• Tarefas
a. As afirmações a seguir estão de acordo com o texto sobre extradição? Responda sim ou não a cada uma, citando as palavras do texto que decidem: (i) Francisco Rezek foi ministro do Supremo Tribunal Federal; (ii) segundo Jacob Dolinger, via de regra o país solicitado extradita seus próprios nacionais; (iii) a afirmação do Ministério da Justiça foi consultada em 23 de fevereiro de 2010.
b. Reproduza sem alterações o trecho do texto sobre extradição que começa nas palavras "No mesmo sentido, Gueiros" e termina logo depois de "fevereiro de 2010).".

=== Texto fornecido ===

A seguir, pretende-se explorar o conceito, a natureza jurídica e procedimento do processo de extradição.

3.1. CONCEITO

Visando a compreender melhor o assunto apresentado, é de extrema importância conceituarmos e entendermos o instituto da extradição. Diversos doutrinadores apresentaram seus conceitos, iremos aqui abordar alguns deles. O ex-Ministro do Supremo Tribunal Federal, em sua obra Direito Internacional Público, Francisco Rezek (2007, p. 197), aponta a extradição como sendo a "entrega, por um Estado a outro, e a pedido deste, de pessoa que em seu território deva responder a processo penal ou cumprir pena".

No mesmo sentido, Gueiros Souza (1998, p. 09) apresenta o ensinamento de Hildebrando Accioly, que a define como um "ato pelo qual um Estado entrega um indivíduo acusado de fato delituoso ou já condenado como criminoso, à justiça de outro Estado, competente para julgá-lo e puni-lo", e o de Jacob Dolinger, para quem a extradição é:

o processo pelo qual um Estado atende ao pedido de outro Estado, remetendo-lhe pessoa processada no país solicitante por crime punido na legislação de ambos os países, não se extraditando, via de regra, nacional do país solicitado.

O Estado Brasileiro, através do Ministério da Justiça, em seu site na internet, afirma que "a extradição consiste na entrega de uma pessoa acusada ou condenada por um ou mais crimes supostamente praticados no território do país que a reclama". (Disponível em <http://portal.mj.gov.br>. Acessado em 23 de fevereiro de 2010).

=== Material ===

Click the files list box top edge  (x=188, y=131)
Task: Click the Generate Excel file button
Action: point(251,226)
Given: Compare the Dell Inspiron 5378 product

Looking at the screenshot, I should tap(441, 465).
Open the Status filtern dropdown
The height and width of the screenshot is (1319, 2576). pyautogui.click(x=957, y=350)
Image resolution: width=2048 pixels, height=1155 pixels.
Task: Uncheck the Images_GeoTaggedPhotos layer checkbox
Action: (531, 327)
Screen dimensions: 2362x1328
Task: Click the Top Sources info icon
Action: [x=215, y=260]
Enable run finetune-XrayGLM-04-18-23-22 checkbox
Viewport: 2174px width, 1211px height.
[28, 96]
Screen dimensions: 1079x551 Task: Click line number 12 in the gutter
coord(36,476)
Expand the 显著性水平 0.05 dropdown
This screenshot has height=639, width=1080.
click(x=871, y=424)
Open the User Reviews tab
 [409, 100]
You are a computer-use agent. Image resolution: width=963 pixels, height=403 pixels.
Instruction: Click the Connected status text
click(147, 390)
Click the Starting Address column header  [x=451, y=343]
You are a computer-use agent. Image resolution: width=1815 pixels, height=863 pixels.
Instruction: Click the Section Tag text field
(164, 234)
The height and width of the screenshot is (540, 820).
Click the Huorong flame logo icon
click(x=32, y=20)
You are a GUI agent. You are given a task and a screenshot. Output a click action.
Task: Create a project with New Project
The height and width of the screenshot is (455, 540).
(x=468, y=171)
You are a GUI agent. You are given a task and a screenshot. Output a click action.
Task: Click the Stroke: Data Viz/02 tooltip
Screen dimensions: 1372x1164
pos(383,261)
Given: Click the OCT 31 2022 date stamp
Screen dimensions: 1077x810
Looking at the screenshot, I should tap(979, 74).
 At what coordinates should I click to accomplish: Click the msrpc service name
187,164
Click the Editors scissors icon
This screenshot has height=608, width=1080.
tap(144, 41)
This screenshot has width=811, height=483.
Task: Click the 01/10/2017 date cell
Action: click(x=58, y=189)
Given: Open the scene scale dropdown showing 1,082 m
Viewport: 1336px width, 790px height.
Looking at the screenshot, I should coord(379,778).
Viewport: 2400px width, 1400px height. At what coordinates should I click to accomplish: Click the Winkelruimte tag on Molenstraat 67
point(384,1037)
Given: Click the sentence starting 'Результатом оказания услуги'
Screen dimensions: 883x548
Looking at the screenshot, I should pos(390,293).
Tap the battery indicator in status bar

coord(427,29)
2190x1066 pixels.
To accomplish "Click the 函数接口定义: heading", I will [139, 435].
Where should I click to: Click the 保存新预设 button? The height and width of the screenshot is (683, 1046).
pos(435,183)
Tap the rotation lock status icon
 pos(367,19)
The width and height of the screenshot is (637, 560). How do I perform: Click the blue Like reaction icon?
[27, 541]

===

• Respostas por tarefa
a.
(i) Sim: "O ex-Ministro do Supremo Tribunal Federal, em sua obra Direito Internacional Público, Francisco Rezek".
(ii) Não: "não se extraditando, via de regra, nacional do país solicitado".
(iii) Sim: "Acessado em 23 de fevereiro de 2010".

b.
No mesmo sentido, Gueiros Souza (1998, p. 09) apresenta o ensinamento de Hildebrando Accioly, que a define como um "ato pelo qual um Estado entrega um indivíduo acusado de fato delituoso ou já condenado como criminoso, à justiça de outro Estado, competente para julgá-lo e puni-lo", e o de Jacob Dolinger, para quem a extradição é:

o processo pelo qual um Estado atende ao pedido de outro Estado, remetendo-lhe pessoa processada no país solicitante por crime punido na legislação de ambos os países, não se extraditando, via de regra, nacional do país solicitado.

O Estado Brasileiro, através do Ministério da Justiça, em seu site na internet, afirma que "a extradição consiste na entrega de uma pessoa acusada ou condenada por um ou mais crimes supostamente praticados no território do país que a reclama". (Disponível em <http://portal.mj.gov.br>. Acessado em 23 de fevereiro de 2010).